Thousands of Iranian Death Row Inmates to Receive Sentence Reviews Under Amended Drug Law
Thousands of Iranians currently on death row for low-level drug crimes will receive sentence reviews under a newly amended law, announced Tehran Prosecutor Abbas Jafari Dowlatabadi on October 31, 2017.
“The judges presiding over these cases have to be ready to implement the newly amended Law Against Drug Trafficking,” he said. “The law will become mandatory 15 days after its publication in the official newspaper [of the Islamic Republic of Iran] www.rrk.ir.”
“The judges have to review the death penalties and issue new sentences based on the new law,” he added.
On October 14, the Guardian Council, which vets laws for conformity with Islamic principles, approved the amendment after it was passed in Parliament, giving hope to an estimated 4,000 prisoners on death row in Iran for petty drug-related crimes.

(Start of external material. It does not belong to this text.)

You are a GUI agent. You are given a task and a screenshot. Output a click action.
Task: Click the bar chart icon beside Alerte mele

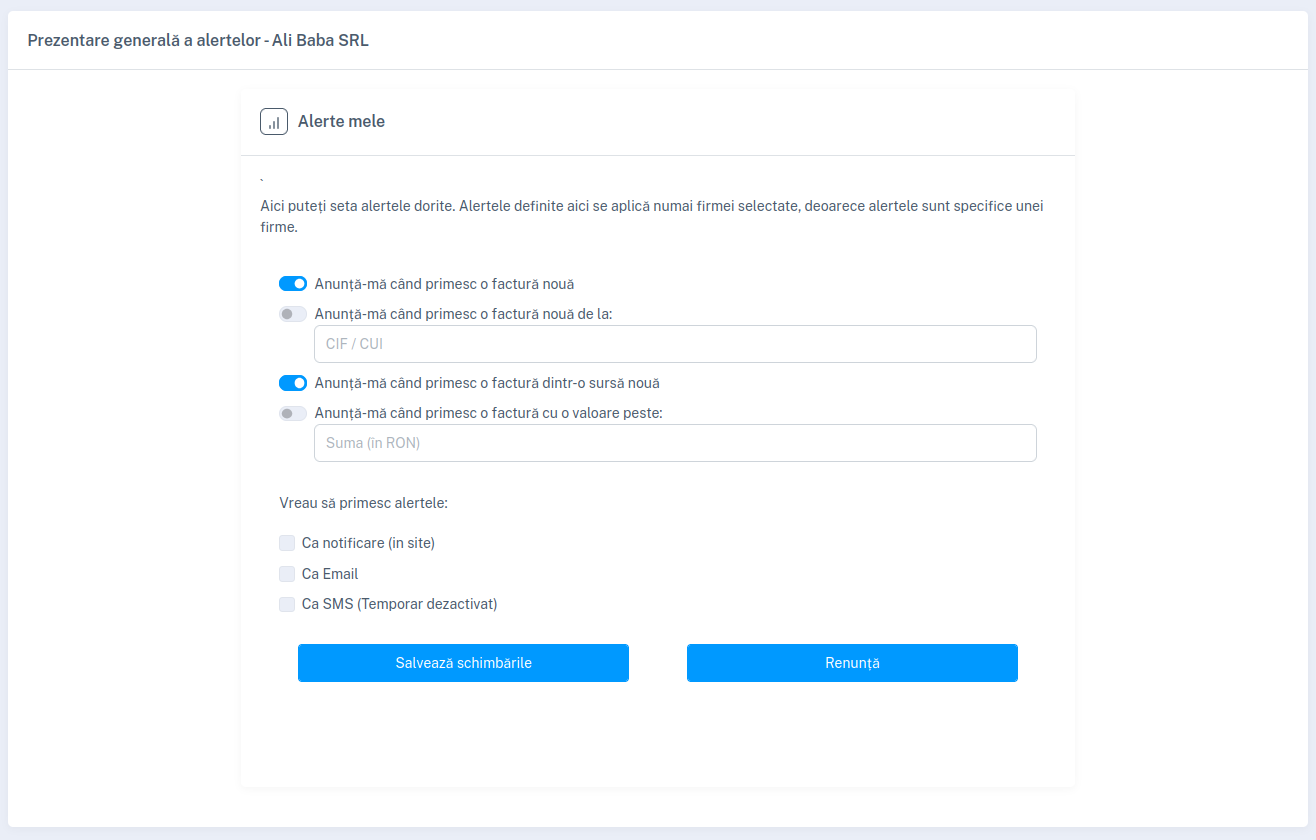tap(274, 122)
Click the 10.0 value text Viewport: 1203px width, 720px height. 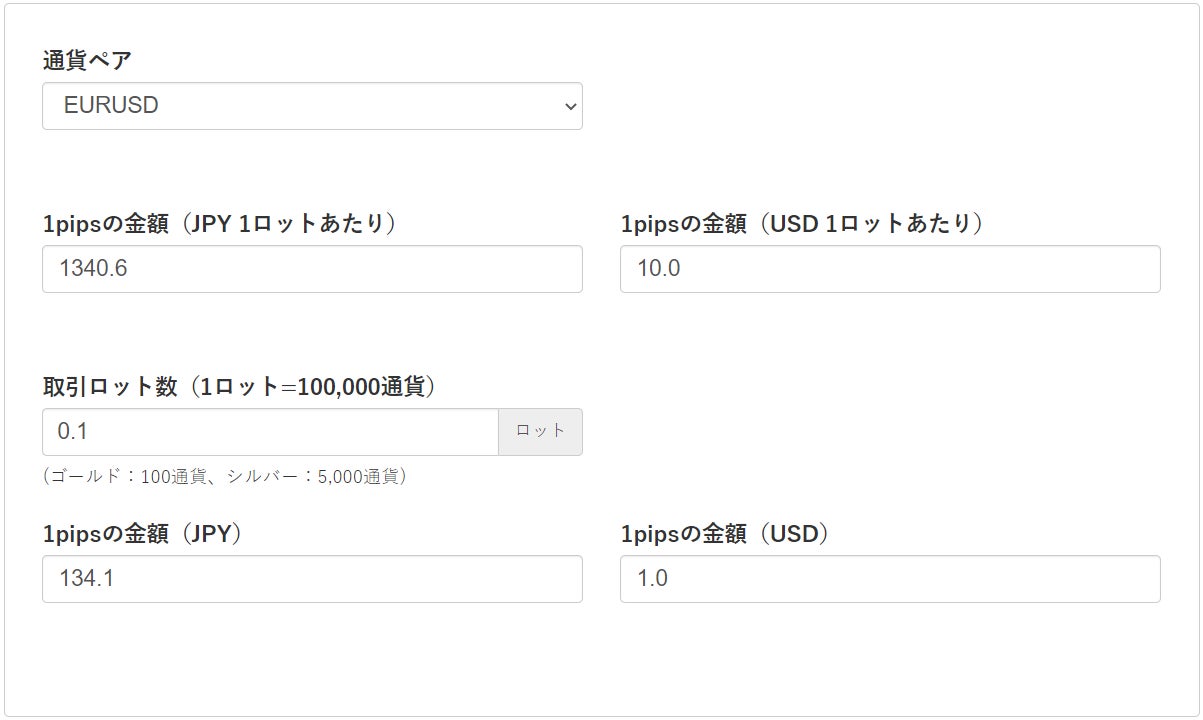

Iran maintains one of the highest per-capita execution rates in the world. At least 567 people were executed in 2016, down 42 percent from the 977 who were in executed in 2015. The vast majority of executions were for petty drug-trafficking crimes, including for carrying small amounts of illegal drugs.
Under the new law, the death penalty can only be issued in convictions involving:
- Armed trafficking
- Playing a leading role in organizing and financing drug trafficking, including with the use of child trafficking
- In cases involving previous death sentences, life sentences, or sentences of more than 15 years
- Possession or transportation of more than 50 kilos of opium and other “traditional drugs,” two kilos of heroin, or three kilos of methamphetamine
The initial version of the law mandated capital punishment for possession or transportation of more than five kilos of opium or 30 grams of heroin or industrial narcotics.
“Most of the people who have been executed in the country were mainly small-time traffickers, while the profits went to gang leaders living comfortably abroad,” said the deputy chairman of the parliamentary Legal and Judicial Affairs Committee, Mohammad Kazemi, on October 18.
On September 10, committee member Yahya Kamalipour said the amended law would be applied retroactively.
The UN, other international rights-monitoring groups, and human rights activists inside the country have heavily criticized Iran’s high execution rate.
Several anti-death-penalty activists have been imprisoned in part for their stance on the issue, including human rights defender Narges Mohammadi and political activist Arash Sadeghi.